Eur J Pharmacol. 2008 Jun 24;588(1):33-40. doi: 10.1016/j.ejphar.2008.04.006. Epub 2008 Apr 8.
alpha(2A)-adrenoceptors are expressed on intestinal cells and they participate in the control of epithelial functions such as solute and water transport or cell proliferation. In pathological conditions, pro-inflammatory cytokines secreted by lymphocytes are responsible for modification of intestinal cell characteristics including phenotype switch and changes in the expression of pumps and ion channels. Using the HT29 cell line as a model, the present work examined the effect of two inflammatory cytokines, interferon-gamma (IFNgamma) and tumor necrosis factor-alpha (TNFalpha), on the expression of the human alpha(2A)-adrenoceptor. Exposure of cells to either IFNgamma or TNFalpha resulted in a concentration- and time-dependent diminution of [(3)H]RX821002 binding sites, which is preceded by a large decrease in the amount of alpha(2A)-adrenoceptor mRNA. The cytokines did not affect the receptor mRNA half-life, but inhibited the activity of a luciferase construct containing the promoter region of alpha(2A)-adrenoceptor gene, indicating that a decrease in the transcription rate is primarily responsible for the diminution of receptor expression. Exposure of cells to either IFNgamma or TNFalpha caused increased production of reactive oxygen species and transient phosphorylation of extracellular signal-regulated kinase (Erk1/2). The effect of cytokines was mimicked by H(2)O(2) but was unaffected by the addition of anti-oxidants. The blockade of Erk1/2 activation by PD98059 blunted the effect of TNFalpha but not of IFNgamma. In conclusion, the present findings demonstrate that IFNgamma and TNFalpha diminish the alpha(2A)-adrenoceptor expression in HT29 cells by decreasing the transcription rate without modifying the stability of mRNA. The transcription inhibition is however triggered via different signalling pathways. The results suggest that cytokine-mediated down-regulation of alpha(2A)-adrenoceptor could contribute to the pathogenesis of inflammatory bowel disease.
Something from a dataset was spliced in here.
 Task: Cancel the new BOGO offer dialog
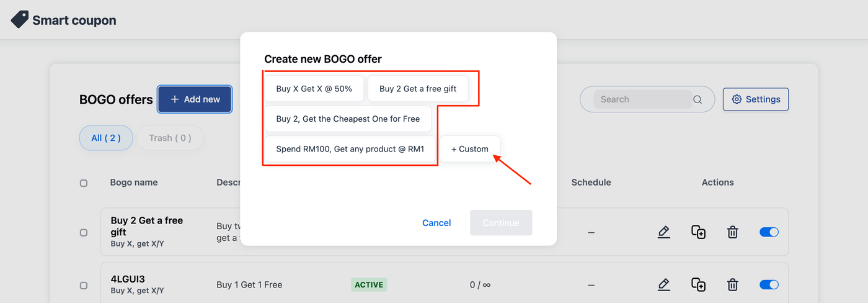point(436,223)
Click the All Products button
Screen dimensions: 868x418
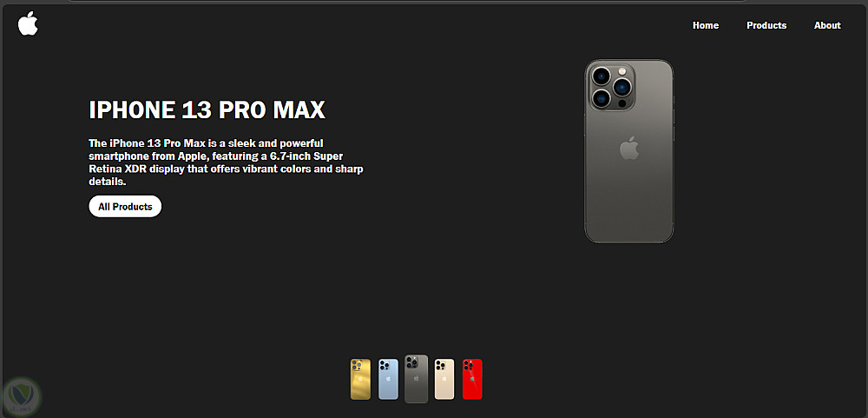pyautogui.click(x=125, y=206)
α(2A)-肾上腺素能受体在肠道细胞中表达,它们参与上皮功能的调控,如溶质和水的转运或细胞增殖。在病理状态下,淋巴细胞分泌的促炎细胞因子会导致肠道细胞特性的改变,包括表型转换以及泵和离子通道表达的变化。本研究以HT29细胞系为模型,检测了两种炎性细胞因子——干扰素-γ(IFNγ)和肿瘤坏死因子-α(TNFα)对人α(2A)-肾上腺素能受体表达的影响。将细胞暴露于IFNγ或TNFα中,均导致[(3)H]RX821002结合位点呈浓度和时间依赖性减少,在此之前α(2A)-肾上腺素能受体mRNA的量大幅下降。细胞因子不影响受体mRNA的半衰期,但抑制了含有α(2A)-肾上腺素能受体基因启动子区域的荧光素酶构建体活性,表明转录速率降低是受体表达减少的主要原因。将细胞暴露于IFNγ或TNFα中会导致活性氧的产生增加以及细胞外信号调节激酶(Erk1/2)的瞬时磷酸化。细胞因子的作用可被H(2)O(2)模拟,但不受抗氧化剂添加影响。PD98059对Erk1/2激活的阻断减弱了TNFα的作用,但不影响IFNγ的作用。总之,本研究结果表明,IFNγ和TNFα通过降低转录速率而不改变mRNA稳定性,减少了HT29细胞中α(2A)-肾上腺素能受体的表达。然而,转录抑制是通过不同的信号通路触发的。结果提示,细胞因子介导的α(2A)-肾上腺素能受体下调可能参与炎症性肠病的发病机制。